Significant chunks of the country remain under-serviced (including, strange as it might seem, Dublin e.g. the growing sprawl that is North Dublin – this, despite the ‘Dublin’ addresses of many organisations).  It is also true of most of our major population centres – a reality that defies the often stated aims and objectives of government and civil society.  DE cannot be delivered solely by ‘national policy’ divined in Dublin (or anywhere else for that matter) and then ‘leaked’ or strategised to the rest of the country.  Press releases, policy documents, research publications and DE resources will not deliver intended outcomes.  This requires quality ongoing, day-to-day, face-to-face engagement across the country overtime.  It requires a minimum threshold of regionally-based, locally rooted and adequately resourced centres or organisations based in major population centres.

At the moment there are far too many individuals focused on measuring, monitoring, documenting, ‘frame-working’ and evaluating the delivery of DE nationally.  There are far too few individuals focused on actually delivering that DE, especially in a targeted manner regionally.  And, our DE centres remain hugely under-resourced (and under-valued, sometimes even by themselves).  We are awash with policy but bereft of effective practice.

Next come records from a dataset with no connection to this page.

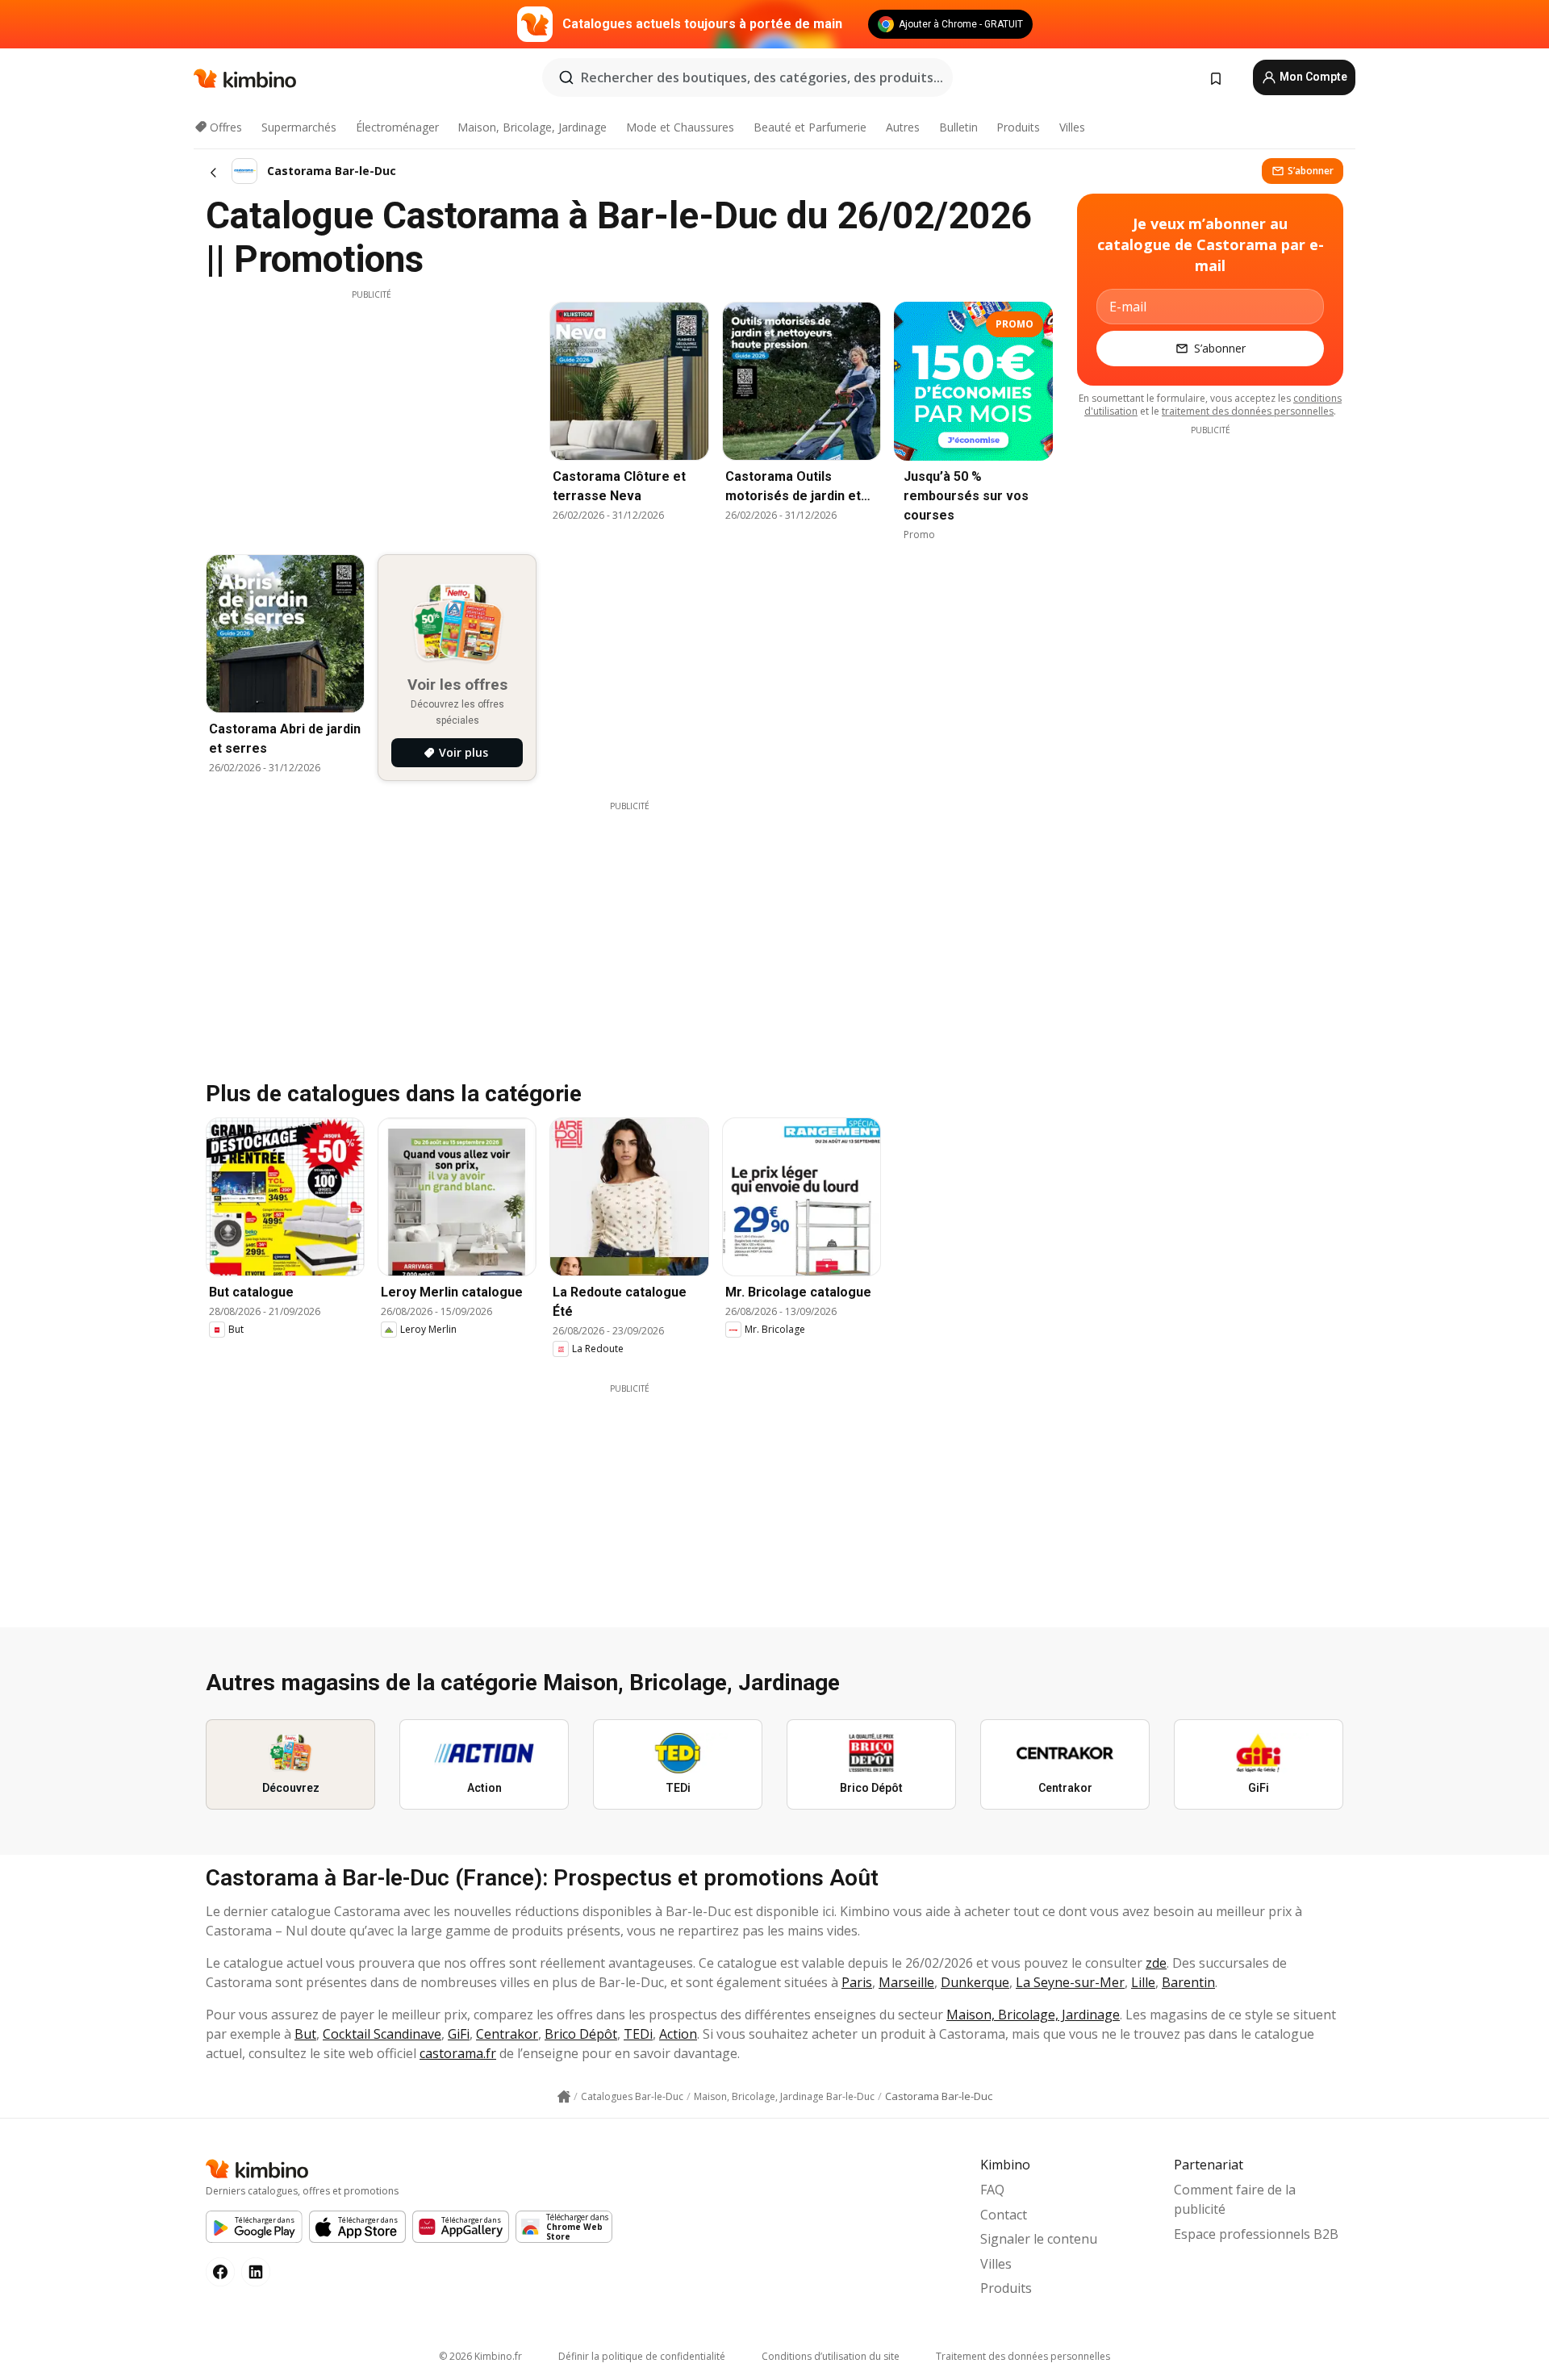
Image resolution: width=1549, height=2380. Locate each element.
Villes (1072, 127)
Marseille (906, 1982)
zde (1156, 1963)
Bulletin (958, 127)
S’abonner (1311, 170)
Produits (1018, 127)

Tellingly, the regional provision of DE does not feature adequately or in a co-ordinated manner in the agendas, strategies and policy discussions of the NGO sector, Dóchas (does DE anymore?) or, indeed Irish Aid.  The time has long since passed when a strong, focused and strategic lobby is needed for DE regionally.  It is unlikely to emerge from the centre – it should and needs to emerge regionally.  But then, so much more also needs to emerge in Ireland’s DE landscape but it would be significant if a regional dimension should be to the forefront!